- _ACTION ITEM_:
Word for word, retype every entry in the listing.

- _ENTRIES SUPPLIED_:

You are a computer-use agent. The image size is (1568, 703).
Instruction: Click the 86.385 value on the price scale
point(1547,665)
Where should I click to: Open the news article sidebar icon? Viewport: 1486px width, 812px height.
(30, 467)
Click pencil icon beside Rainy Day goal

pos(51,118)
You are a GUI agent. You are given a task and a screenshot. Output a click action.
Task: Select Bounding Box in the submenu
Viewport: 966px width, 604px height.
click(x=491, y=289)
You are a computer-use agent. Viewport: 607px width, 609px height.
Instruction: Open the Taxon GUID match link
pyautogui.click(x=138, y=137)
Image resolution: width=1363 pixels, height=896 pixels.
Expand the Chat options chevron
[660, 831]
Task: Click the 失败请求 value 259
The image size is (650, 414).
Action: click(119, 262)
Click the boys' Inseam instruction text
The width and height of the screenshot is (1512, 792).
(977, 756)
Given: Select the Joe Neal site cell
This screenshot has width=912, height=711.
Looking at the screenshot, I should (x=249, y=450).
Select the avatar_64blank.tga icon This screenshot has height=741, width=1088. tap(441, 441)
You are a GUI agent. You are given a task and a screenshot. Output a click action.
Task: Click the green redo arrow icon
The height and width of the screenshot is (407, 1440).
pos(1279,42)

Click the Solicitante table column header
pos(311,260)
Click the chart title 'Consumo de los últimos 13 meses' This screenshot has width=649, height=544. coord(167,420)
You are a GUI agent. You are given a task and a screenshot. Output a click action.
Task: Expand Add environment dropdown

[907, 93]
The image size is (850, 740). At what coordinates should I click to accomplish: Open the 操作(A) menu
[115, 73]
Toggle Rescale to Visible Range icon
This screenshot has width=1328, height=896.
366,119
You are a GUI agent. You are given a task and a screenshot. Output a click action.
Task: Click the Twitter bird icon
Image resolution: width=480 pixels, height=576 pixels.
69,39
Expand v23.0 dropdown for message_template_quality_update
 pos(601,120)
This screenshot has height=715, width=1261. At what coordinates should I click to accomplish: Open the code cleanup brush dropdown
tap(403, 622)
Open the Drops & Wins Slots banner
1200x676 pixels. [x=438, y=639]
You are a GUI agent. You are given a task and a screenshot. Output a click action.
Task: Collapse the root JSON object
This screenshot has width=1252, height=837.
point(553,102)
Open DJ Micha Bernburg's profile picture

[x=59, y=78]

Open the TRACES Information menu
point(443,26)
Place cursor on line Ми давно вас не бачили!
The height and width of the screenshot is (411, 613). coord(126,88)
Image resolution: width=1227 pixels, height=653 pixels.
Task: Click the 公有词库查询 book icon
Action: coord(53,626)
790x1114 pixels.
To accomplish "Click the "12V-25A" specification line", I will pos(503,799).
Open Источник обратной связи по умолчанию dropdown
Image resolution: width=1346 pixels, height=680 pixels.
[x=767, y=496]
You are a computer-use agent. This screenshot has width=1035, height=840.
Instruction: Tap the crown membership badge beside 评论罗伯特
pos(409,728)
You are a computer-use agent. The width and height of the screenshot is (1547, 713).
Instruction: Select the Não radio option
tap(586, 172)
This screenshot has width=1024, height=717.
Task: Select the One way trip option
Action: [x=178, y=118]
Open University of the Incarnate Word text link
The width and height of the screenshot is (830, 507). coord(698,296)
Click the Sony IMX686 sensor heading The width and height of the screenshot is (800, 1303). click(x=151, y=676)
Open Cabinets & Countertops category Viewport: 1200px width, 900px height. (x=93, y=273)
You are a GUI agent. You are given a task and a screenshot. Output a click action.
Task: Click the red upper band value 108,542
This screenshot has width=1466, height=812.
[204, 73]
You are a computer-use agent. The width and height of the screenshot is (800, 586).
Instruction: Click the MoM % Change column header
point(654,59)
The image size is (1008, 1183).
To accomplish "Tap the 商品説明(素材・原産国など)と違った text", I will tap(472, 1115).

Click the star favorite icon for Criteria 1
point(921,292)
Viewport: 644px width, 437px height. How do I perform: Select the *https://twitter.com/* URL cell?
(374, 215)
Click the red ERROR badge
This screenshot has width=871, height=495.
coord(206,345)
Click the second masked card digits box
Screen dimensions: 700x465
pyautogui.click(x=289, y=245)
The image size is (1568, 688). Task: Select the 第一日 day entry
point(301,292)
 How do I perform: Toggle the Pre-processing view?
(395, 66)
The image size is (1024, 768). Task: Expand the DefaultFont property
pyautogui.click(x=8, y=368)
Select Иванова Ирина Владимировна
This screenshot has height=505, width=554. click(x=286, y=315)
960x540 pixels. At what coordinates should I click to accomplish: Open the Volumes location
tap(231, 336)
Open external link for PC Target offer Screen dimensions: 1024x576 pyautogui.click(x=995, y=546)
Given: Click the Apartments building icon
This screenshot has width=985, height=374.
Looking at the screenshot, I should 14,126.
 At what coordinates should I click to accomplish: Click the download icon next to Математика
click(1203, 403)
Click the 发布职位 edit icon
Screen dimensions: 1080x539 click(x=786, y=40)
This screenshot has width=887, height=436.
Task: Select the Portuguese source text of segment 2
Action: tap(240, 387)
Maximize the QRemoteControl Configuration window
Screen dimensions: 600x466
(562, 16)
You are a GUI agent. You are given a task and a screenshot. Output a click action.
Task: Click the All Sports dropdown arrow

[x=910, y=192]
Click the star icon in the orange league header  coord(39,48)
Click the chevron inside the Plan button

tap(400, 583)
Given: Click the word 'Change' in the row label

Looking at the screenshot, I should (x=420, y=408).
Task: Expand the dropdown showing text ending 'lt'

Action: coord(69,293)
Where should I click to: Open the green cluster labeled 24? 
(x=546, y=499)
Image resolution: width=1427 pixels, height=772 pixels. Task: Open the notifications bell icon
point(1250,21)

- _ANSWER TO THIS PROBLEM_:
You are a computer-use agent. The image size is (1568, 703).
Instruction: Click the 86.385 value on the price scale
point(1547,665)
Where should I click to: Open the news article sidebar icon? Viewport: 1486px width, 812px height.
(30, 467)
Click pencil icon beside Rainy Day goal

pos(51,118)
You are a GUI agent. You are given a task and a screenshot. Output a click action.
Task: Select Bounding Box in the submenu
Viewport: 966px width, 604px height.
click(x=491, y=289)
You are a computer-use agent. Viewport: 607px width, 609px height.
Instruction: Open the Taxon GUID match link
pyautogui.click(x=138, y=137)
Image resolution: width=1363 pixels, height=896 pixels.
Expand the Chat options chevron
[660, 831]
Task: Click the 失败请求 value 259
The image size is (650, 414).
Action: click(119, 262)
Click the boys' Inseam instruction text
The width and height of the screenshot is (1512, 792).
(977, 756)
Given: Select the Joe Neal site cell
This screenshot has width=912, height=711.
Looking at the screenshot, I should (x=249, y=450).
Select the avatar_64blank.tga icon This screenshot has height=741, width=1088. tap(441, 441)
You are a GUI agent. You are given a task and a screenshot. Output a click action.
Task: Click the green redo arrow icon
The height and width of the screenshot is (407, 1440).
pos(1279,42)

Click the Solicitante table column header
pos(311,260)
Click the chart title 'Consumo de los últimos 13 meses' This screenshot has width=649, height=544. coord(167,420)
You are a GUI agent. You are given a task and a screenshot. Output a click action.
Task: Expand Add environment dropdown

[907, 93]
The image size is (850, 740). At what coordinates should I click to accomplish: Open the 操作(A) menu
[115, 73]
Toggle Rescale to Visible Range icon
This screenshot has width=1328, height=896.
366,119
You are a GUI agent. You are given a task and a screenshot. Output a click action.
Task: Click the Twitter bird icon
Image resolution: width=480 pixels, height=576 pixels.
69,39
Expand v23.0 dropdown for message_template_quality_update
 pos(601,120)
This screenshot has height=715, width=1261. At what coordinates should I click to accomplish: Open the code cleanup brush dropdown
tap(403, 622)
Open the Drops & Wins Slots banner
1200x676 pixels. [x=438, y=639]
You are a GUI agent. You are given a task and a screenshot. Output a click action.
Task: Collapse the root JSON object
This screenshot has width=1252, height=837.
point(553,102)
Open DJ Micha Bernburg's profile picture

[x=59, y=78]

Open the TRACES Information menu
point(443,26)
Place cursor on line Ми давно вас не бачили!
The height and width of the screenshot is (411, 613). coord(126,88)
Image resolution: width=1227 pixels, height=653 pixels.
Task: Click the 公有词库查询 book icon
Action: coord(53,626)
790x1114 pixels.
To accomplish "Click the "12V-25A" specification line", I will pos(503,799).
Open Источник обратной связи по умолчанию dropdown
Image resolution: width=1346 pixels, height=680 pixels.
[x=767, y=496]
You are a computer-use agent. This screenshot has width=1035, height=840.
Instruction: Tap the crown membership badge beside 评论罗伯特
pos(409,728)
You are a computer-use agent. The width and height of the screenshot is (1547, 713).
Instruction: Select the Não radio option
tap(586, 172)
This screenshot has width=1024, height=717.
Task: Select the One way trip option
Action: [x=178, y=118]
Open University of the Incarnate Word text link
The width and height of the screenshot is (830, 507). coord(698,296)
Click the Sony IMX686 sensor heading The width and height of the screenshot is (800, 1303). click(x=151, y=676)
Open Cabinets & Countertops category Viewport: 1200px width, 900px height. (x=93, y=273)
You are a GUI agent. You are given a task and a screenshot. Output a click action.
Task: Click the red upper band value 108,542
This screenshot has width=1466, height=812.
[204, 73]
You are a computer-use agent. The width and height of the screenshot is (800, 586).
Instruction: Click the MoM % Change column header
point(654,59)
The image size is (1008, 1183).
To accomplish "Tap the 商品説明(素材・原産国など)と違った text", I will tap(472, 1115).

Click the star favorite icon for Criteria 1
point(921,292)
Viewport: 644px width, 437px height. How do I perform: Select the *https://twitter.com/* URL cell?
(374, 215)
Click the red ERROR badge
This screenshot has width=871, height=495.
coord(206,345)
Click the second masked card digits box
Screen dimensions: 700x465
pyautogui.click(x=289, y=245)
The image size is (1568, 688). Task: Select the 第一日 day entry
point(301,292)
 How do I perform: Toggle the Pre-processing view?
(395, 66)
The image size is (1024, 768). Task: Expand the DefaultFont property
pyautogui.click(x=8, y=368)
Select Иванова Ирина Владимировна
This screenshot has height=505, width=554. click(x=286, y=315)
960x540 pixels. At what coordinates should I click to accomplish: Open the Volumes location
tap(231, 336)
Open external link for PC Target offer Screen dimensions: 1024x576 pyautogui.click(x=995, y=546)
Given: Click the Apartments building icon
This screenshot has width=985, height=374.
Looking at the screenshot, I should 14,126.
 At what coordinates should I click to accomplish: Click the download icon next to Математика
click(1203, 403)
Click the 发布职位 edit icon
Screen dimensions: 1080x539 click(x=786, y=40)
This screenshot has width=887, height=436.
Task: Select the Portuguese source text of segment 2
Action: tap(240, 387)
Maximize the QRemoteControl Configuration window
Screen dimensions: 600x466
(562, 16)
You are a GUI agent. You are given a task and a screenshot. Output a click action.
Task: Click the All Sports dropdown arrow

[x=910, y=192]
Click the star icon in the orange league header  coord(39,48)
Click the chevron inside the Plan button

tap(400, 583)
Given: Click the word 'Change' in the row label

Looking at the screenshot, I should (x=420, y=408).
Task: Expand the dropdown showing text ending 'lt'

Action: coord(69,293)
Where should I click to: Open the green cluster labeled 24? 
(x=546, y=499)
Image resolution: width=1427 pixels, height=772 pixels. Task: Open the notifications bell icon
point(1250,21)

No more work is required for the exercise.